**Exercise directions**
Each line in the entries below that holds the word "This" belongs in the answer.

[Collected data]
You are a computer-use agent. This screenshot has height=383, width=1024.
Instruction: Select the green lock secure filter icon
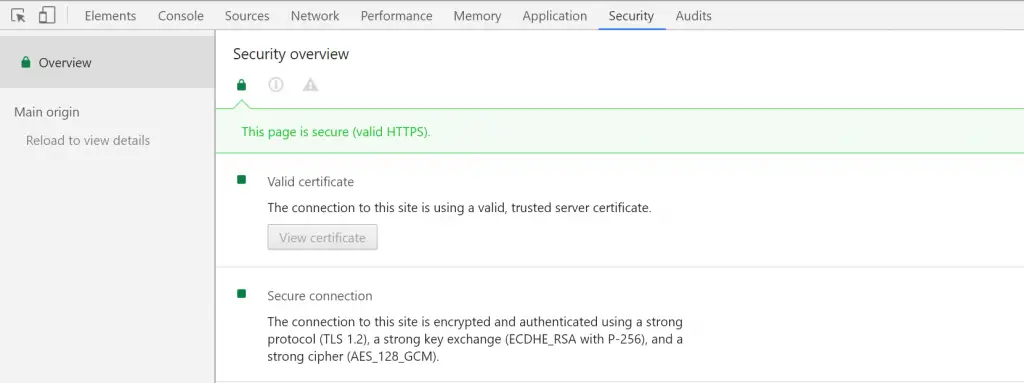[242, 85]
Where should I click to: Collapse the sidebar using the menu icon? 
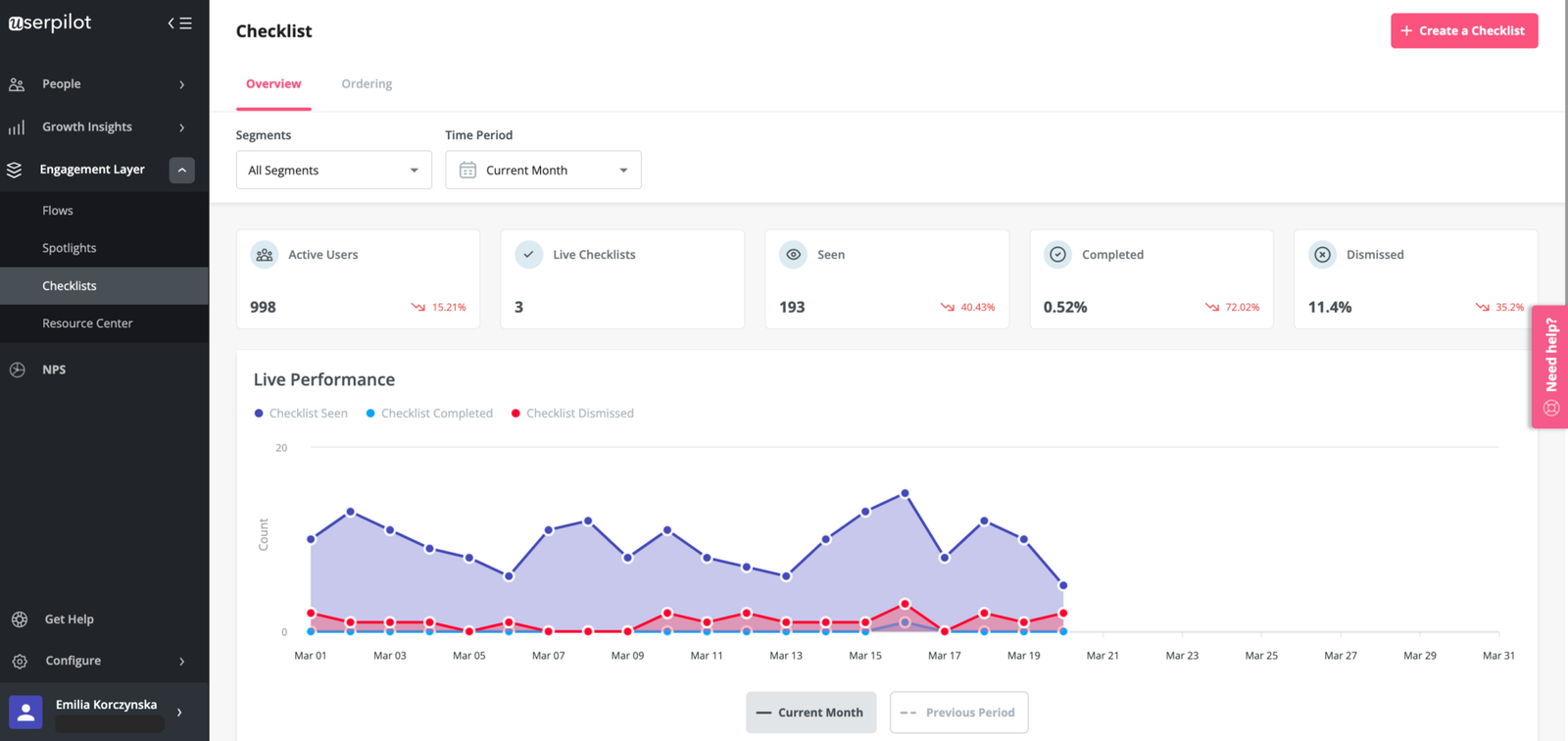[179, 23]
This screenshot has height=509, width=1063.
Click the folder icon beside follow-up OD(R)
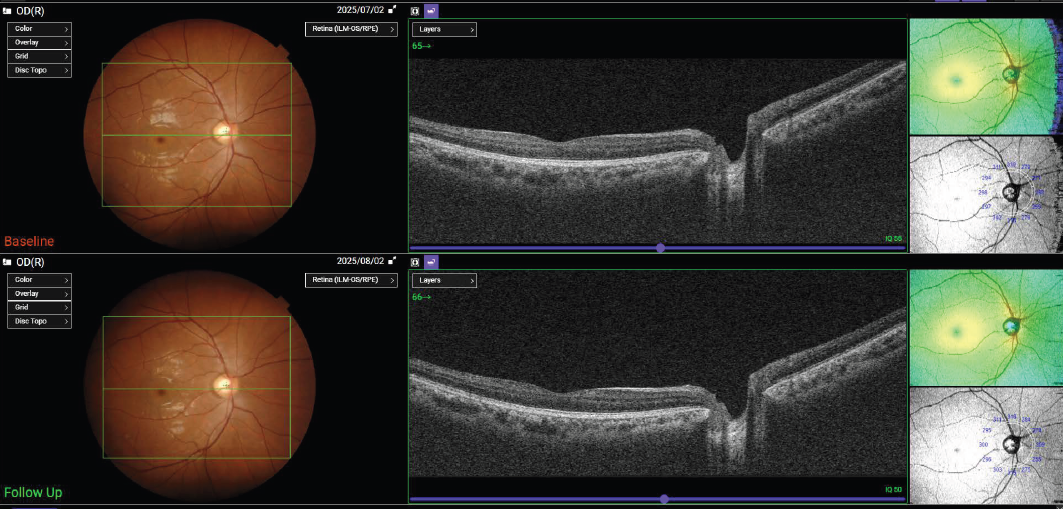[x=7, y=262]
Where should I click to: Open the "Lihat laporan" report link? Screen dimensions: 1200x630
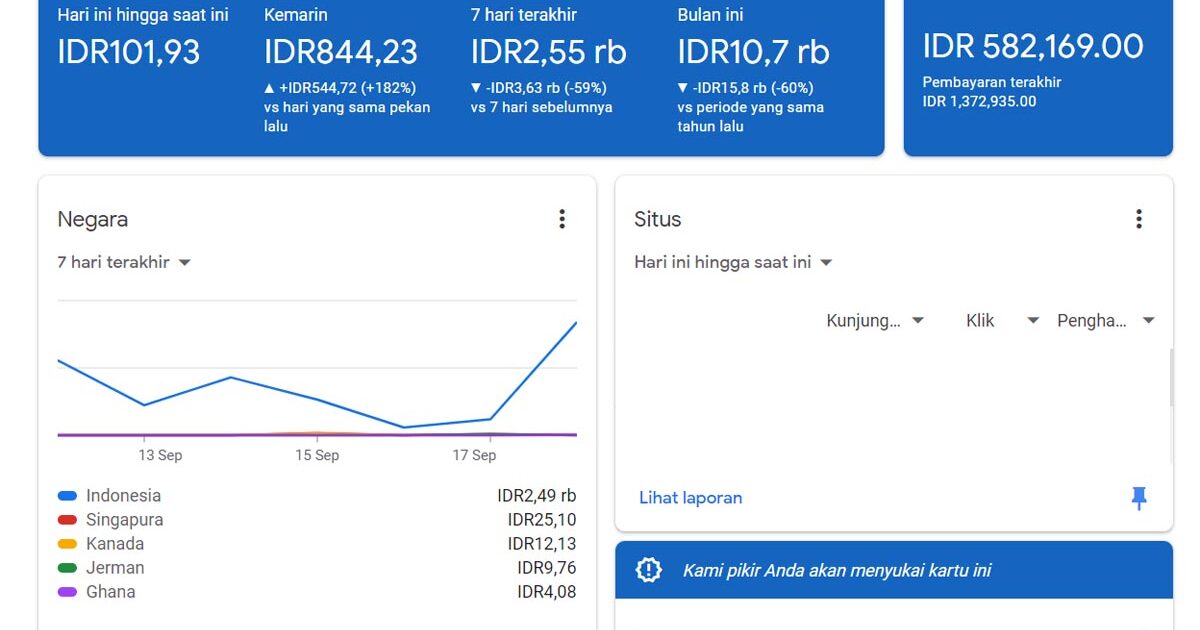pyautogui.click(x=690, y=497)
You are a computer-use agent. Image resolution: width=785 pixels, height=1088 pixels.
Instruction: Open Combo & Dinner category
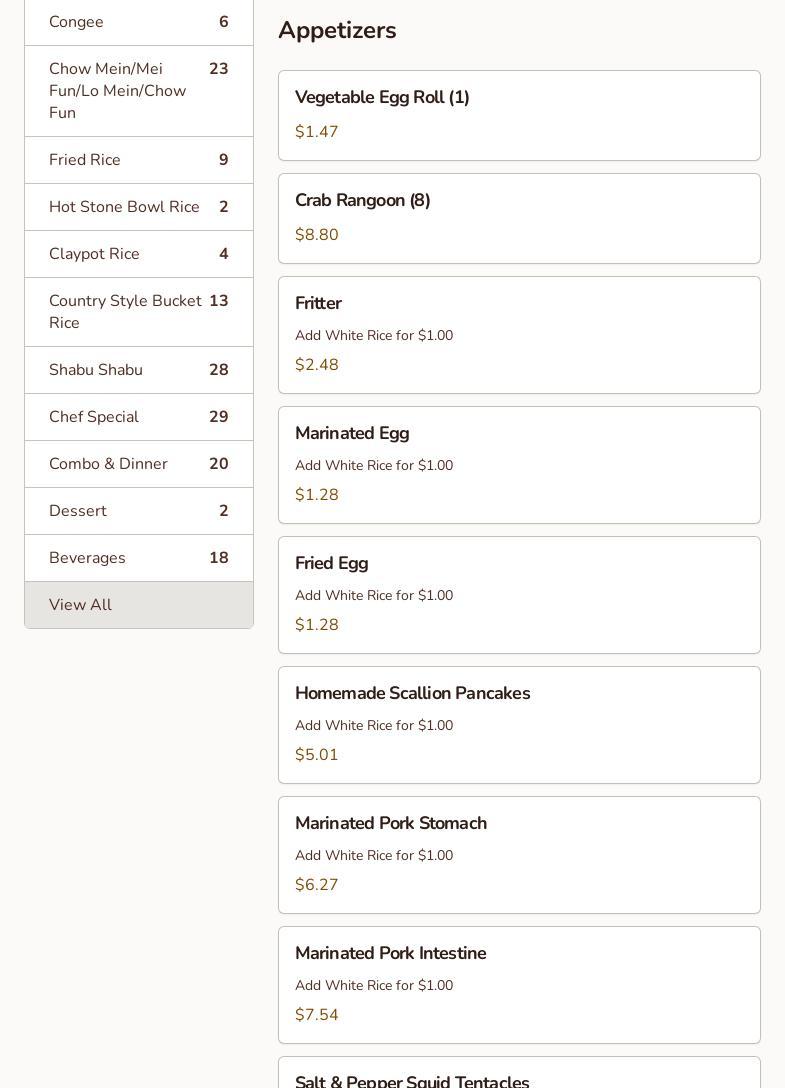pos(138,464)
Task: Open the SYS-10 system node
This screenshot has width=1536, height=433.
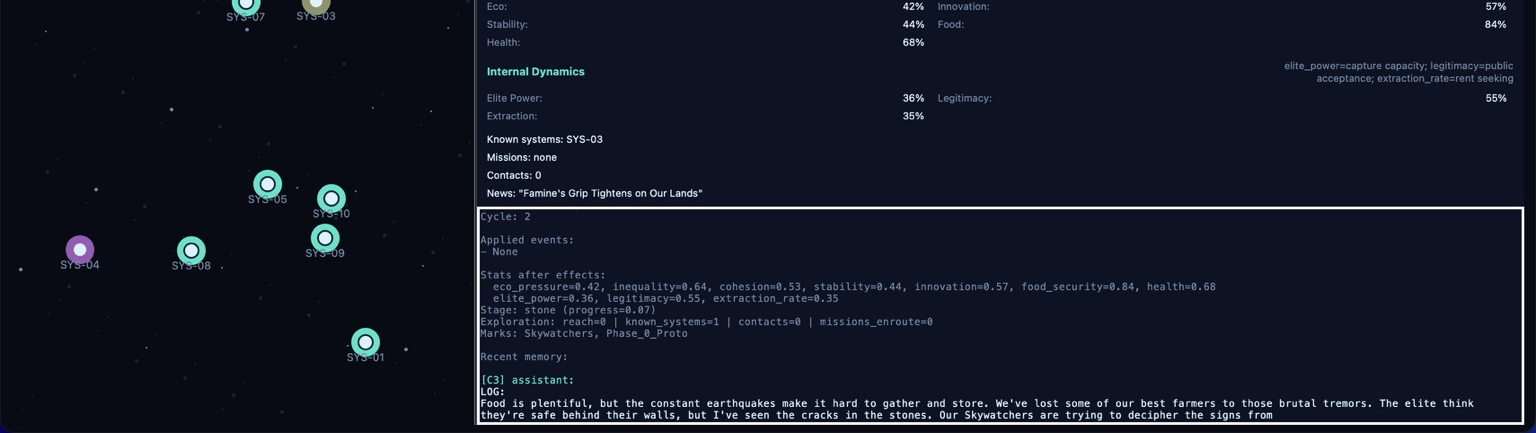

**Your response**
You are a computer-use agent. This screenshot has height=383, width=1024.
This screenshot has height=509, width=1063.
This screenshot has width=1536, height=433.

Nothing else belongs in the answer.